Funded by the National Science Foundation, the REU Site Program provides research opportunities for approximately 10 undergraduate students during the summer. Selected students come from different universities throughout the US. They are matched with faculty and other researchers at a host institution and assigned research projects suitable to that summer’s research theme. NSF provides a stipend to the participating students and assistance with housing and travel. 

During the 10-week summer program, students not only engage in research projects but also attend lunch-time technical and non-technical tutorial seminars and visit local government labs involved in bioinspired robotics research. They attend professional and academic development seminars, and tour Maryland’s top-notch facilities supporting robotics research including, this year, Terrapin Works Facilities, the Neutral Buoyancy Research Facility, and the Robot Realization Laboratory. The program culminates in a final session where students utilize the skills discussed with them during some of the summer seminars to present their summer research in a mock, conference-style presentation. Past final presentation topics included a variety of bio-inspired robotic and engineering topics.

The list of summer of 2017 topics included, “Dynamic Morphing Wings for Robo Raven”, “Integration of High Efficiency Solar Cells in Robo Raven”, “How Did the Starfish Cross the Road? Designing Efficient Gaits for a Starfish-Inspired Robot”, “Data-Informed Modeling of Milligram-Scale Robot Locomotion”, “Enabling Robust Legged Locomotion at the Milligram Scale”, “Quadcopter Lateral Thrust Control”, “Characterizing Propylene Carbonate for Fluidic Actuation”, “Compliant Touch-Sensing Skins for Co-Robots”, “Actuation of Acoustic Metamaterials for Biomimetic Robotic Applications”, and “Mechanical Performance of Dexterous Manipulators for Use on a Cube Satellite”.  

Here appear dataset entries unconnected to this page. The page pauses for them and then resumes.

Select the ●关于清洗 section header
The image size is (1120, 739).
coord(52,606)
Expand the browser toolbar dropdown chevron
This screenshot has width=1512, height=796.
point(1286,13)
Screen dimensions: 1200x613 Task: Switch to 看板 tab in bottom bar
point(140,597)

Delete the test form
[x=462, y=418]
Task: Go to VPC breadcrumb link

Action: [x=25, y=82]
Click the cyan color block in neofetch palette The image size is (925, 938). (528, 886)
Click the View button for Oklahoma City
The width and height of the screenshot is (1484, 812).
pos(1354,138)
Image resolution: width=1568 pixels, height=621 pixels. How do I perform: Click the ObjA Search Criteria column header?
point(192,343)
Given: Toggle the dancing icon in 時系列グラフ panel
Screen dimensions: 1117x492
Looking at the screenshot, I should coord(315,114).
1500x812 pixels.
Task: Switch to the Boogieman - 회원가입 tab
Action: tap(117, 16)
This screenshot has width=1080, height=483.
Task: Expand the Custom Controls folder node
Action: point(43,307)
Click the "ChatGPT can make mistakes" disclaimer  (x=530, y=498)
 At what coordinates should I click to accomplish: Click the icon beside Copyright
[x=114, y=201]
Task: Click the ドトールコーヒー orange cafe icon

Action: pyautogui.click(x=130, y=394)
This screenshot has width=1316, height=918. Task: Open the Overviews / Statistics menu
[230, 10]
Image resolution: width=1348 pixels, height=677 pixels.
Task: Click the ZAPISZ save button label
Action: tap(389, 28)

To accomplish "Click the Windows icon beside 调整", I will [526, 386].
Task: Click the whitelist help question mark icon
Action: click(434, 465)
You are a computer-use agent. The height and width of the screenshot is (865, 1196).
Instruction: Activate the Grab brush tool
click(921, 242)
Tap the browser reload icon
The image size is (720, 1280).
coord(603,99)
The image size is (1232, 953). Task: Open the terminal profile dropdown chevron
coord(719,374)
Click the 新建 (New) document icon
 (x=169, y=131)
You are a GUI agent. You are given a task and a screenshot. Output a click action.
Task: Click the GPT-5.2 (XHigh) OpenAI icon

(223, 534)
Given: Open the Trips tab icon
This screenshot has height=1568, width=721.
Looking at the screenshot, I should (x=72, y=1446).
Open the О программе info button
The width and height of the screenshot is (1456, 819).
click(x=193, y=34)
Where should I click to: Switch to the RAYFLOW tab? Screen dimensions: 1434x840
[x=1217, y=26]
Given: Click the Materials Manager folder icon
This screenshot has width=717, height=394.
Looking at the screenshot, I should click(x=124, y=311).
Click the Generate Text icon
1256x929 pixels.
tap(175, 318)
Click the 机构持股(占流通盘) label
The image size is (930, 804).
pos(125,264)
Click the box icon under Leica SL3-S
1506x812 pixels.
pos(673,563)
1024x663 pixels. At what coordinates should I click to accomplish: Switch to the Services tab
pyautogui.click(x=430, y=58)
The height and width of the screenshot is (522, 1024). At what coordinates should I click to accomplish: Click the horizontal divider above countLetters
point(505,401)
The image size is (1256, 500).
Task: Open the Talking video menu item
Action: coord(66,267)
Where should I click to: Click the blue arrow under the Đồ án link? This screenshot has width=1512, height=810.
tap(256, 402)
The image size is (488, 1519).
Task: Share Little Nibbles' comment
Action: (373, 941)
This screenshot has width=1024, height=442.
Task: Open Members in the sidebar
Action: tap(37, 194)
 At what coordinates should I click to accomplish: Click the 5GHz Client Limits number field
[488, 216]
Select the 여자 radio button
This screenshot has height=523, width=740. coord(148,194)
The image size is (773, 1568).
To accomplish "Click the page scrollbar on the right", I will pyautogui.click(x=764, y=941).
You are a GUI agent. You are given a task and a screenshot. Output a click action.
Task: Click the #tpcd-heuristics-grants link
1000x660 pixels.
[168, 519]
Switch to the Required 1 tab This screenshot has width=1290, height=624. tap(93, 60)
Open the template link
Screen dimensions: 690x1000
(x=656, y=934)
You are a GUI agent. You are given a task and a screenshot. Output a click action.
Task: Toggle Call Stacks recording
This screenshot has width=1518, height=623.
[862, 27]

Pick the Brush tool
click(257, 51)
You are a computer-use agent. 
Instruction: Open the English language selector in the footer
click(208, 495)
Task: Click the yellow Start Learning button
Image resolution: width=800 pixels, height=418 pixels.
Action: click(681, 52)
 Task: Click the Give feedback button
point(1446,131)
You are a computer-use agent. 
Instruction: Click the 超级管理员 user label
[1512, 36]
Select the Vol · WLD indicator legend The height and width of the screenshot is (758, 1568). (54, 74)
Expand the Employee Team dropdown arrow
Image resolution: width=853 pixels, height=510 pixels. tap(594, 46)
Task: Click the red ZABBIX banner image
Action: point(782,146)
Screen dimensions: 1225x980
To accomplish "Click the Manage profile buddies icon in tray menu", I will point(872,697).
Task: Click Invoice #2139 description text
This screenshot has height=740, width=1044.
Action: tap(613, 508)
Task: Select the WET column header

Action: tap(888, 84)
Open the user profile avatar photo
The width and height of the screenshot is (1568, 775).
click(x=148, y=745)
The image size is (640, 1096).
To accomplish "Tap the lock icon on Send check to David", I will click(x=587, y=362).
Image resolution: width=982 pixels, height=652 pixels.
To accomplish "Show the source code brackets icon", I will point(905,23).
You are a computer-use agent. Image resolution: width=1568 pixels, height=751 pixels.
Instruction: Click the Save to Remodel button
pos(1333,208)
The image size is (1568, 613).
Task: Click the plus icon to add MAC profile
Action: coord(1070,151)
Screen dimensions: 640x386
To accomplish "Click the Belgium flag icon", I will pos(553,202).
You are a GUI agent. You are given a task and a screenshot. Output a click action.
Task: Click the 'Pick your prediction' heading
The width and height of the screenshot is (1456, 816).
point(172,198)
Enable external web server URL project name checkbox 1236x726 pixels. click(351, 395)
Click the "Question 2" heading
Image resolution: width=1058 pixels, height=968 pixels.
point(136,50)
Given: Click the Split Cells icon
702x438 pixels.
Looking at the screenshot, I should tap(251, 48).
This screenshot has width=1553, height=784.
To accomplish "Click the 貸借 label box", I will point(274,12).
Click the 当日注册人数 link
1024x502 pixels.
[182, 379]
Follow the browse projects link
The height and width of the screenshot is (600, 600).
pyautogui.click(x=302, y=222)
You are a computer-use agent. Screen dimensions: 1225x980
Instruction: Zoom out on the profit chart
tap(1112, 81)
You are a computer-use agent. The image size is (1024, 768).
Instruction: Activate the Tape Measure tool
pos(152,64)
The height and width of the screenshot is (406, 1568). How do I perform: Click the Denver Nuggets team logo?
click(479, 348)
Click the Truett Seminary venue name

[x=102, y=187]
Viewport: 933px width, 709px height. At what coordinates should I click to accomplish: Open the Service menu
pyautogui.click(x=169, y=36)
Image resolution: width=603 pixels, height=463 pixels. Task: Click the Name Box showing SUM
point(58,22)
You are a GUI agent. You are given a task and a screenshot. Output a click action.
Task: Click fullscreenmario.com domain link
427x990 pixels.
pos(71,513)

The list of summer of 2018 topics included, “DYCOMAX: Dynamic Coupling Manipulator Experiment”, “Pneumatically Actuated Flapping-Wing Air Vehicle”, “Optimization of Acoustic Metamaterials for Bat-Inspired Autonomous Robot Navigation”, “Multimaterial springs for Jumping Micro Robots”, “Sonar Place Recognition”, “Design of Compliant Substrates for Small Robot Testing”, “ Multifunctional Flexible Battery Integration on Robo Raven Wings”, and “Creating a Test Bed for the Electromagnetic Formation Flight of Satellites.”